◆ Objective ◆
Format the part of the records that opens with the line containing "Big Egg Sandwich (114, 766)" and runs through the final line as a JSON list of strings, one string per line, leaving out any blank lines.

==== Working data ====

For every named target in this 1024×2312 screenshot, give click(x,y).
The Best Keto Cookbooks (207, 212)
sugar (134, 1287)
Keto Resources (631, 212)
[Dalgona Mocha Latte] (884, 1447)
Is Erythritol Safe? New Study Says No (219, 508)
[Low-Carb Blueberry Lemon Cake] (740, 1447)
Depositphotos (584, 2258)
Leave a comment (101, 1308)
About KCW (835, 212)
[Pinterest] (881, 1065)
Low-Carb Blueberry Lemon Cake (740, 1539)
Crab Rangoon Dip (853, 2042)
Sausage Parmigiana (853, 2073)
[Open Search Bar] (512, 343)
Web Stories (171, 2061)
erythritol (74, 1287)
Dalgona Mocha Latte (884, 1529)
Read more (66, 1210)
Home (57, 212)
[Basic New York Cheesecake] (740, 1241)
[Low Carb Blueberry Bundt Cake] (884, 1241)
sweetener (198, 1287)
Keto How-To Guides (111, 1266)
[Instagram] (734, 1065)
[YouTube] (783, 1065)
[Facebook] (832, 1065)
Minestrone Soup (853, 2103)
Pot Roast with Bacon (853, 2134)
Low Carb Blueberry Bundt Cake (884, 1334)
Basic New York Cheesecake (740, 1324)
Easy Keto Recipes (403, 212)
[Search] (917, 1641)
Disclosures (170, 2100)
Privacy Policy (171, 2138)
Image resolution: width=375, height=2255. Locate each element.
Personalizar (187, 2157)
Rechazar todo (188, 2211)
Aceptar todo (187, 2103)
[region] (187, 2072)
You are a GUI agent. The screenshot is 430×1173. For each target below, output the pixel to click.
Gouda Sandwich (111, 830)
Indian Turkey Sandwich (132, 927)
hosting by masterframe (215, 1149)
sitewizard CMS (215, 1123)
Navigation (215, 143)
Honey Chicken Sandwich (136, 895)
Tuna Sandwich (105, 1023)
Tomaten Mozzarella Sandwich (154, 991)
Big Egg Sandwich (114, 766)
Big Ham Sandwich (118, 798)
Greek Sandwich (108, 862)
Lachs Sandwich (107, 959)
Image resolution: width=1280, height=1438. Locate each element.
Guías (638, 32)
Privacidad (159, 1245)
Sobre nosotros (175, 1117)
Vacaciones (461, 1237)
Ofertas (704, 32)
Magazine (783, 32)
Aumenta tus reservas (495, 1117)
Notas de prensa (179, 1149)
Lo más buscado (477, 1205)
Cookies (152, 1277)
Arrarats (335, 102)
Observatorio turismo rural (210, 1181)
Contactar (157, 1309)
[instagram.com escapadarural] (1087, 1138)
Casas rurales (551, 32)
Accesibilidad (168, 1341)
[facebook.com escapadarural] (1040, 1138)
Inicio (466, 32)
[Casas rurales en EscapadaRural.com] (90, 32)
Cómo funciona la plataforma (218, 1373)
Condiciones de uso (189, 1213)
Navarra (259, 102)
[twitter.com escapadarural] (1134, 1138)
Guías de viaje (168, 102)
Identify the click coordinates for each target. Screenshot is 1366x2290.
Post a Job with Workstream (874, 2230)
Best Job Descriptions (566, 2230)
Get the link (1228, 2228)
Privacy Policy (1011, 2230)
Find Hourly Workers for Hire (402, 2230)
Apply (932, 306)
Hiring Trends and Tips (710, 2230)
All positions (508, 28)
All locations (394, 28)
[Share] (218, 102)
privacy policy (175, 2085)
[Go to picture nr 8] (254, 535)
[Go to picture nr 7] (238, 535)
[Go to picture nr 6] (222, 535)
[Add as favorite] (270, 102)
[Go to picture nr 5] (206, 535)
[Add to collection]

====

◆ Task solution ◆
[
  "Big Egg Sandwich (114, 766)",
  "Big Ham Sandwich (118, 798)",
  "Greek Sandwich (108, 862)",
  "Lachs Sandwich (107, 959)",
  "Image resolution: width=1280, height=1438. Locate each element.",
  "Guías (638, 32)",
  "Privacidad (159, 1245)",
  "Sobre nosotros (175, 1117)",
  "Vacaciones (461, 1237)",
  "Ofertas (704, 32)",
  "Magazine (783, 32)",
  "Aumenta tus reservas (495, 1117)",
  "Notas de prensa (179, 1149)",
  "Lo más buscado (477, 1205)",
  "Cookies (152, 1277)",
  "Arrarats (335, 102)",
  "Observatorio turismo rural (210, 1181)",
  "Contactar (157, 1309)",
  "[instagram.com escapadarural] (1087, 1138)",
  "Casas rurales (551, 32)",
  "Accesibilidad (168, 1341)",
  "[facebook.com escapadarural] (1040, 1138)",
  "Inicio (466, 32)",
  "[Casas rurales en EscapadaRural.com] (90, 32)",
  "Cómo funciona la plataforma (218, 1373)",
  "Condiciones de uso (189, 1213)",
  "Navarra (259, 102)",
  "[twitter.com escapadarural] (1134, 1138)",
  "Guías de viaje (168, 102)",
  "Identify the click coordinates for each target. Screenshot is 1366x2290.",
  "Post a Job with Workstream (874, 2230)",
  "Best Job Descriptions (566, 2230)",
  "Get the link (1228, 2228)",
  "Privacy Policy (1011, 2230)",
  "Find Hourly Workers for Hire (402, 2230)",
  "Apply (932, 306)",
  "Hiring Trends and Tips (710, 2230)",
  "All positions (508, 28)",
  "All locations (394, 28)",
  "[Share] (218, 102)",
  "privacy policy (175, 2085)",
  "[Go to picture nr 8] (254, 535)",
  "[Go to picture nr 7] (238, 535)",
  "[Go to picture nr 6] (222, 535)",
  "[Add as favorite] (270, 102)",
  "[Go to picture nr 5] (206, 535)",
  "[Add to collection]"
]